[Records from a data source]
-- start --

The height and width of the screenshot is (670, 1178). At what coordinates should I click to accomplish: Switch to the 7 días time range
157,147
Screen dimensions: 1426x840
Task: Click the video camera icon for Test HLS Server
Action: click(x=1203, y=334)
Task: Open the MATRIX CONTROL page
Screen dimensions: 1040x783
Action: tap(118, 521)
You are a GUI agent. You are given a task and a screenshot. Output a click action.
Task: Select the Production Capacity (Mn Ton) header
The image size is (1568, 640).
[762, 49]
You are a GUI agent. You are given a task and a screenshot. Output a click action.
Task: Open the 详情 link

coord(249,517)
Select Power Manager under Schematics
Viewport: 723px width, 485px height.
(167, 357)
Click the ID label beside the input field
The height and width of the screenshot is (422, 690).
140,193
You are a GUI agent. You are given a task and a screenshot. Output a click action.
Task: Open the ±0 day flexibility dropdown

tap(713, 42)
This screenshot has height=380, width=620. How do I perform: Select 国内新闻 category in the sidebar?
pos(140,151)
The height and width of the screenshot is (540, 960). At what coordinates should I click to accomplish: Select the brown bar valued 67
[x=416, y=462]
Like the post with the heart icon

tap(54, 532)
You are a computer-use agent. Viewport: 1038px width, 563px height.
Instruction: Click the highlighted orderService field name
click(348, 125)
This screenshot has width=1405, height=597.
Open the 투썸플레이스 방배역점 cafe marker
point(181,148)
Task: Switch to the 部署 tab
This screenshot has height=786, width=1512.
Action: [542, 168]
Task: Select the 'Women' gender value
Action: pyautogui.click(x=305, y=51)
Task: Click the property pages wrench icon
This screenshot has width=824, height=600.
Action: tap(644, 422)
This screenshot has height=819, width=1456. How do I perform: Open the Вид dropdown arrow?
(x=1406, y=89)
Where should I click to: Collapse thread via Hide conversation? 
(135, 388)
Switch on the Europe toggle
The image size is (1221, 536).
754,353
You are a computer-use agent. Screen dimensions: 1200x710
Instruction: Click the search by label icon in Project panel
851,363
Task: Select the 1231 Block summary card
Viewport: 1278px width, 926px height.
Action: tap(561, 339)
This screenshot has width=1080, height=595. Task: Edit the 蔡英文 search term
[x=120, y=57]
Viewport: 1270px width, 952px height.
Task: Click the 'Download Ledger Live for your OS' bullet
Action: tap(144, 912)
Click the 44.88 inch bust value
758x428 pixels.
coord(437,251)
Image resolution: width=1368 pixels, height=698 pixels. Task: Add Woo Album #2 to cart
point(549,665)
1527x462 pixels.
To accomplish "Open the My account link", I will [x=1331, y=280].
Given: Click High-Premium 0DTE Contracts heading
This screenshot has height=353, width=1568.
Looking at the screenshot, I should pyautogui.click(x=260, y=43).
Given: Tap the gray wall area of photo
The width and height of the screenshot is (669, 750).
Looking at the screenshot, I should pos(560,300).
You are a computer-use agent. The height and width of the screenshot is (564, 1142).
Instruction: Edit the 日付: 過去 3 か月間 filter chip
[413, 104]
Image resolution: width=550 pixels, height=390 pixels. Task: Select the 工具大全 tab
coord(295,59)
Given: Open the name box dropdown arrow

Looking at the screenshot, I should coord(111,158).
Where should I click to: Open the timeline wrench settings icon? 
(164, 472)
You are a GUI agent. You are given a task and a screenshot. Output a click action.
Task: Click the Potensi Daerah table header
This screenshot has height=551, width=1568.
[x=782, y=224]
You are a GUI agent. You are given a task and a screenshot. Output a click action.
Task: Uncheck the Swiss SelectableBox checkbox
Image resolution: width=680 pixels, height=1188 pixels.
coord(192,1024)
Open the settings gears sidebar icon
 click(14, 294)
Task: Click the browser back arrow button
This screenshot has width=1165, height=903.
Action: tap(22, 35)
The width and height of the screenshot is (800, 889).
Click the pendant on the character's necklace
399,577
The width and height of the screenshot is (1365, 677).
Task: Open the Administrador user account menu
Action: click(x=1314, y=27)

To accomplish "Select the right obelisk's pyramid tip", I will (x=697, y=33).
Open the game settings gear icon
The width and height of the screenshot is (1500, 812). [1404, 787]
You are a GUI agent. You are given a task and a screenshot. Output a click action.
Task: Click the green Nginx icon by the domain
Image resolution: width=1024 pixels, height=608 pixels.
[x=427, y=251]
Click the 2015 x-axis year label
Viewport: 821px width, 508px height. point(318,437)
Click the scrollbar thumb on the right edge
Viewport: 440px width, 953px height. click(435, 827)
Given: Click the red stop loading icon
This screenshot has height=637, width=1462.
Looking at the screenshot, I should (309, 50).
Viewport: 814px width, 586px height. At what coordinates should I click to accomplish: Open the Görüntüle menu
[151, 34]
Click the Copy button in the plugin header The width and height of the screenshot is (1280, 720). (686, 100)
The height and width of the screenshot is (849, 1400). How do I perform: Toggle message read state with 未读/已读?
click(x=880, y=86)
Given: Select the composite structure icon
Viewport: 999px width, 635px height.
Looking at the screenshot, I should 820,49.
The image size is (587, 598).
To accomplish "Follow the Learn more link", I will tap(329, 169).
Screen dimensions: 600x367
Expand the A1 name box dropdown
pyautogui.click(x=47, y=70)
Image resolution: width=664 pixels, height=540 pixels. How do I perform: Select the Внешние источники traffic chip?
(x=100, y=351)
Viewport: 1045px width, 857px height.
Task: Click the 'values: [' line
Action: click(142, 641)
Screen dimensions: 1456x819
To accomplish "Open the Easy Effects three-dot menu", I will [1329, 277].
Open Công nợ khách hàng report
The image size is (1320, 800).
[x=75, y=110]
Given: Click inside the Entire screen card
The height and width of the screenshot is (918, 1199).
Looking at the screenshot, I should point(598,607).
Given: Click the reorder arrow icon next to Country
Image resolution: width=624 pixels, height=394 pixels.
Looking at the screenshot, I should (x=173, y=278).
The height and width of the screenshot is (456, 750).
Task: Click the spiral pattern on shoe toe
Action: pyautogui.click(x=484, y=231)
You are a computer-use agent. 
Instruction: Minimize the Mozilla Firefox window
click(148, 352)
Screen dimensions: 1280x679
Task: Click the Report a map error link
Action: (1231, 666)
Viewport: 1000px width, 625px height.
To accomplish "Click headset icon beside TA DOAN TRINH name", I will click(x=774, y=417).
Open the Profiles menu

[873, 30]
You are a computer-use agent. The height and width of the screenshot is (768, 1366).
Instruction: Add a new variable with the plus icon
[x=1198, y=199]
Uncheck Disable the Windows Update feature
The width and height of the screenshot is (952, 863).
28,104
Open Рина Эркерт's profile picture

-- end --

● EXERCISE: Count the lines of the data above that contain the string "link" with matching case, and reply with only that number.

● RESULT: 4